Dallas Stars: 15.5 percent

No team is more complete than the Stars, who check in as the team to beat per the model. Their expected win percentage of 0.659 narrowly edges out Edmonton’s 0.656. The addition of Chris Tanev and emergence of Logan Stankoven has plugged any hole in the lineup Dallas may have had going into the playoffs.

The Stars still have their elite top line, but they now also have a middle six that’s the envy of the league. Matt Duchene has been an excellent addition on the second line while the continued growth of Wyatt Johnston has worked magic on the third line. Miro Heiskanen continues to prove he’s one of the league’s best defensemen, period, but now the Stars also have Thomas Harley who has emerged as No. 1-caliber defenseman in his own right. That gives the Stars two elite two-way defensemen, which is usually a winning recipe. With the always-solid Esa Lindell playing with Tanev, they also have a staunch shutdown pair that can go toe-to-toe with anyone. All that and they also have Jake Oettinger — a bonafide top-10 goalie with some serious clutch factor.

No holes. No notes.

Still, it’s not all rainbows and sunshine thanks to the Western Conference arms race that poses an extremely difficult path to the Stanley Cup Final. If the Stars don’t win their division, they’ll have to face a very strong Colorado Avalanche team in the first round. That would be a treat for us all, but it’s also an absolute shame that one of those teams would have to go home so early. Even if the Stars avoid that fate in the first round, they won’t avoid it forever with a second round that guarantees one of Colorado or a very good Winnipeg. A division win might even mean a first-round date with Vegas, another top-five-caliber team.

The West ain’t fair this season and that means the odds for the top teams are all depressed to an extent. In any other year, the Stars would be the favorite. For now, they’re 1.2 percentage points behind Carolina.

Florida Panthers: 15.3 percent

Everything said about Carolina’s path to the Cup applies here to Florida whose expected playoff win percentage (0.640) is only a shade below Carolina’s (0.643).

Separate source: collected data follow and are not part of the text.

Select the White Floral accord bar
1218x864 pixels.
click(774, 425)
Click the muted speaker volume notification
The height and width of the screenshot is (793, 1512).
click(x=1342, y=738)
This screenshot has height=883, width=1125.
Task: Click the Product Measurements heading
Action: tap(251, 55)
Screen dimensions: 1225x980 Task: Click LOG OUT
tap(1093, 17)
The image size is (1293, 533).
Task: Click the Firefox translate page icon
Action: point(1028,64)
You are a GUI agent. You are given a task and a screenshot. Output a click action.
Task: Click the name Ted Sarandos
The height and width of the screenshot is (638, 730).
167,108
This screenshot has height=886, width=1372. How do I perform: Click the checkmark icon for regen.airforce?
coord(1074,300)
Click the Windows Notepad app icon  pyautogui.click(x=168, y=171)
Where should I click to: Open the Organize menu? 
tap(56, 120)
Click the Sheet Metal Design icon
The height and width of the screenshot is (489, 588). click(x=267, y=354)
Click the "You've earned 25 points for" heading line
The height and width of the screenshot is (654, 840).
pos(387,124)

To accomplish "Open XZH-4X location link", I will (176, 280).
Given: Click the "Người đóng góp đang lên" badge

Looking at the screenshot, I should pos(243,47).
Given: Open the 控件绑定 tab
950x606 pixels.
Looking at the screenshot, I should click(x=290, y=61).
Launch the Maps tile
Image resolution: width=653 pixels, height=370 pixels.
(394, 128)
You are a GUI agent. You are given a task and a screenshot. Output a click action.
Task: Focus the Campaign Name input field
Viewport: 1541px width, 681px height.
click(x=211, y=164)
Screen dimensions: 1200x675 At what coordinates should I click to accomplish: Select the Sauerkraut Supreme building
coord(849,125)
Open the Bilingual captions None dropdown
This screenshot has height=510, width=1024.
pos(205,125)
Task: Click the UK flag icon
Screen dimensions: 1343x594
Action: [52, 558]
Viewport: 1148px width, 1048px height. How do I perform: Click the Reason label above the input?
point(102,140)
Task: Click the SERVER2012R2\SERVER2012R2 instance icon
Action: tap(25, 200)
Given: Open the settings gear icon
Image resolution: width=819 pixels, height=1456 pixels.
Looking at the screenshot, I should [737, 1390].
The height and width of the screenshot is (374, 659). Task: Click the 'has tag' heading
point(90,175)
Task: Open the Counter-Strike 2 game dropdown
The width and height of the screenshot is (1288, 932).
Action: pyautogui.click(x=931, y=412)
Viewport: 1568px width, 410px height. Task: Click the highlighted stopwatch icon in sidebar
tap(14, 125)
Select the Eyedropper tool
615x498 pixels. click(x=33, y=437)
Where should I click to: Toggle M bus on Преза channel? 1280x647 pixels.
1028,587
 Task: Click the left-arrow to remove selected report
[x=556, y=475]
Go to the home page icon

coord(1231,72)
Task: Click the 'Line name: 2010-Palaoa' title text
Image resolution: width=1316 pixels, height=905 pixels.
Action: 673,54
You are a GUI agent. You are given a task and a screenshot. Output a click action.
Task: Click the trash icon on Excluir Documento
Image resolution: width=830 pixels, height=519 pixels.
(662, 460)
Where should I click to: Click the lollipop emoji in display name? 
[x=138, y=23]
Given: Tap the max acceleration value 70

The Panthers will have to face one of Boston or Toronto in Round 2, which makes their path a little more difficult than the Hurricanes’, as Carolina really only has the New York Rangers to fear. Either way, it’s a lot less than what the West has to deal with.

The Panthers are a bit more top-heavy than Carolina with a greater emphasis on offensive firepower. Matthew Tkachuk, Aleksander Barkov, Sam Reinhart and Carter Verhaeghe are an incredibly fearsome quartet of forwards, two of whom are among the very best in the world. Only the Oilers in the West can match that star power up front. A trifecta of Brandon Montour, Gustav Forsling and Aaron Ekblad add to that on the back end.

What makes the Panthers extra scary is they’ve taken everything they learned from last year’s playoffs and applied it to an entire season. That means a much tighter five-on-five game that sacrifices some offense for the greater good on defense. The team’s goal and expected goal percentages have gone up this season and that’s entirely a result of them cleaning things up with and without the puck. 

Last season, the Panthers entered the playoffs as an all-offense team that seemingly changed its identity on the fly to equip it for playoff hockey better. This season they’ve had an entire year to hone their craft and it’s paid incredible dividends. The Panthers are a very stout defensive group, aided further by Sergei Bobrovsky looking closer to a $10 million man again.

The changed identity even allowed the team to add an offensive luxury in Vladimir Tarasenko, who can provide an offensive spark to a now well-structured team. He showed as much on Saturday with a three-point effort that suggests he might be back to being a legitimate difference-maker now that he’s on a team that can utilize him well.

The Panthers surprised many with a run to the Cup Final last year. They’re proving this year it was no fluke and that they’re hungry for the whole thing.

Edmonton Oilers: 13.9 percent

The preseason Stanley Cup favorite had a brief hiccup to start the season. But the Oilers have looked exactly as advertised since changing coaches: one of the teams to beat.

They have the best player in the world and have surrounded him with enough talent to do serious damage in the playoffs. The Oilers may be a flawed team, but they still have an exceptional trio of talents up front after Connor McDavid, decent middle-six depth beyond that, and arguably their best blue line in recent memory. With Stuart Skinner rounding back into form plus the addition of Adam Henrique, the Oilers look pretty damn scary from top to bottom.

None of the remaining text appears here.